Diese neue alte Friedensbewegung besteht aus jenen, die bereits einmal auf die Straße gegangen sind, vor Jahrzehnten. Sie besteht aus Pazifistinnen, Friedensbewegten und vermutlich aus jenen, die sich bevormundet und weitgehend nicht mehr repräsentiert fühlen, auch nicht von der Linkspartei, wohl aber von Wagenknecht. Sie machen den Großteil dieser neuen Bewegung aus. Dazu kamen am Wochenende ein paar kleinere linke Gruppen und jene, die die Demonstration nach rechts abgeschirmt haben.

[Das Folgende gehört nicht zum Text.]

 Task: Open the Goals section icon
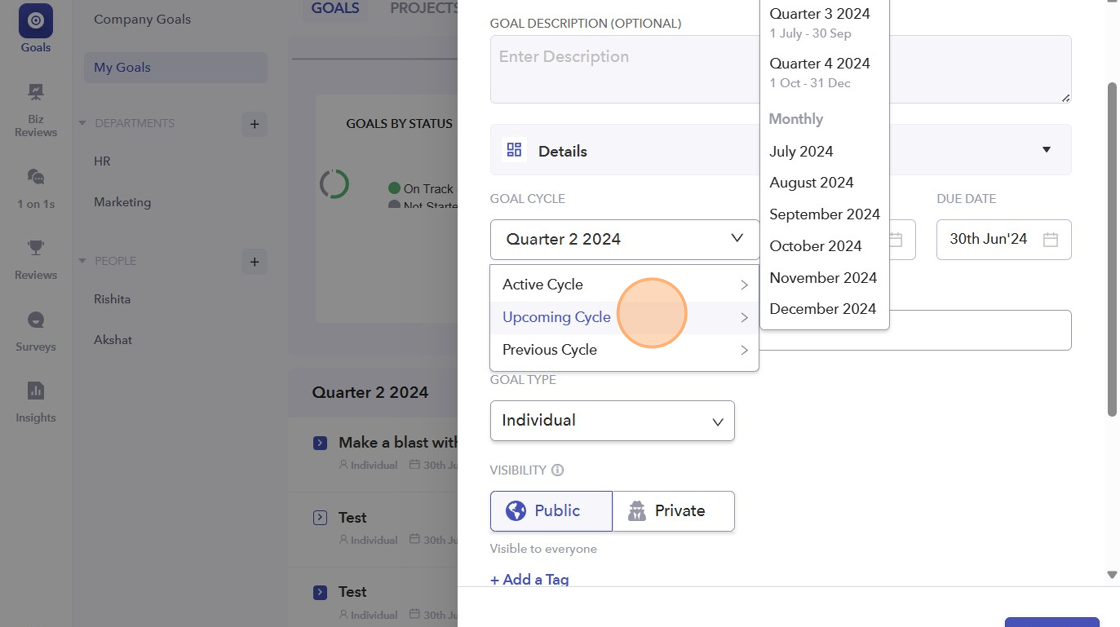click(36, 21)
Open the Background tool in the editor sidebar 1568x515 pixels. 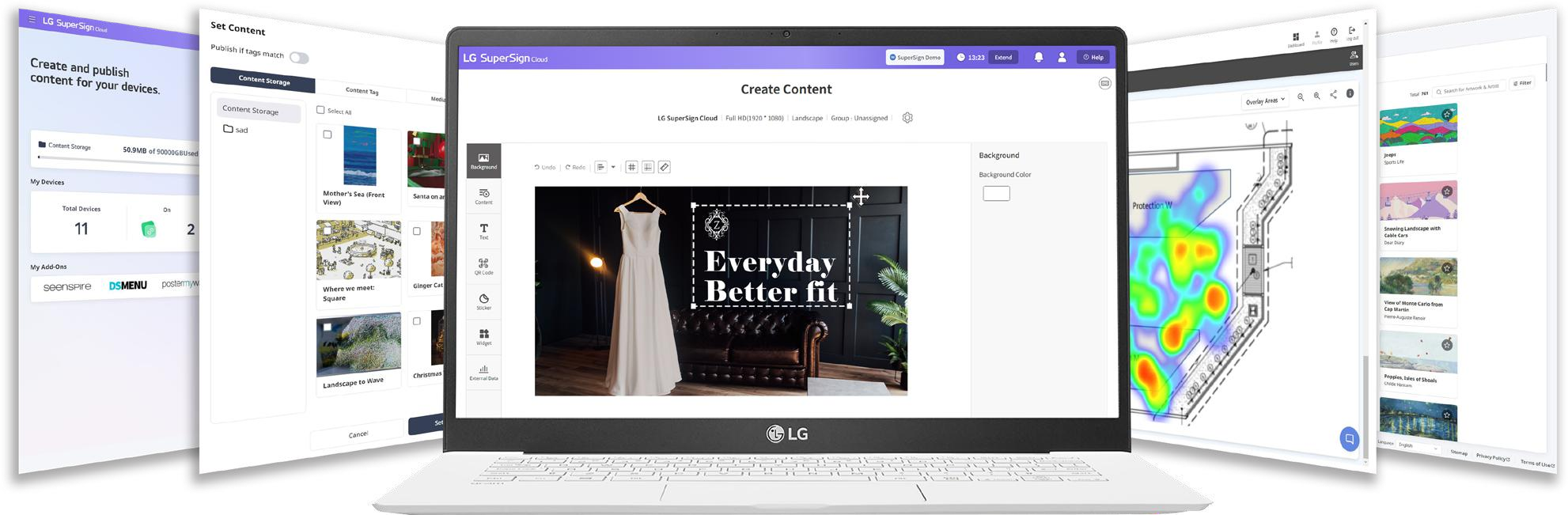[x=483, y=161]
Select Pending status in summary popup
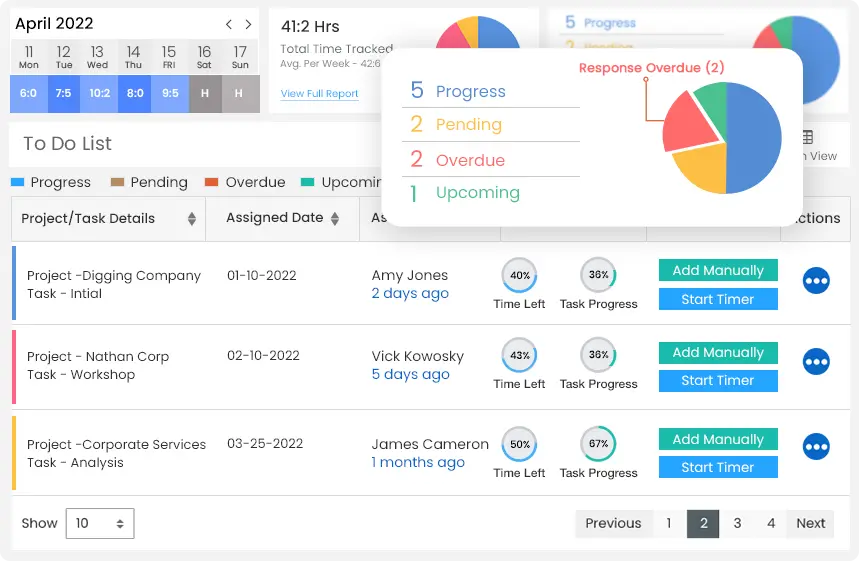859x561 pixels. [468, 125]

Große Energie des Aufbegehrens geht von diesem Tag nicht aus, doch er war zumindest ein Signal dafür, dass Proteststimmung gegen den Kurs der Bundesregierung durchaus vorhanden ist. Die von den beiden Frauen angekündigte Bürgerbewegung ist da eine Verheißung. Ob die Organisatoren jedoch in der Lage sind, weitere und womöglich größere Demonstrationen zu stemmen und darüber hinaus eine längerfristige Bewegung zu etablieren, ist offen. Das Momentum wäre womöglich da, die Gräben in der Linken haben sich am Wochenende jedoch noch einmal vertieft.
Ines Schwerdtner ist seit Oktober 2024 Bundesvorsitzende der Linkspartei. Von 2020 bis 2023 war sie Editor-in-Chief von JACOBIN und Host des Podcasts »Hyperpolitik«. Zusammen mit Lukas Scholle gab sie 2023 im Brumaire Verlag den Sammelband »Genug! Warum wir einen politischen Kurswechsel brauchen« heraus.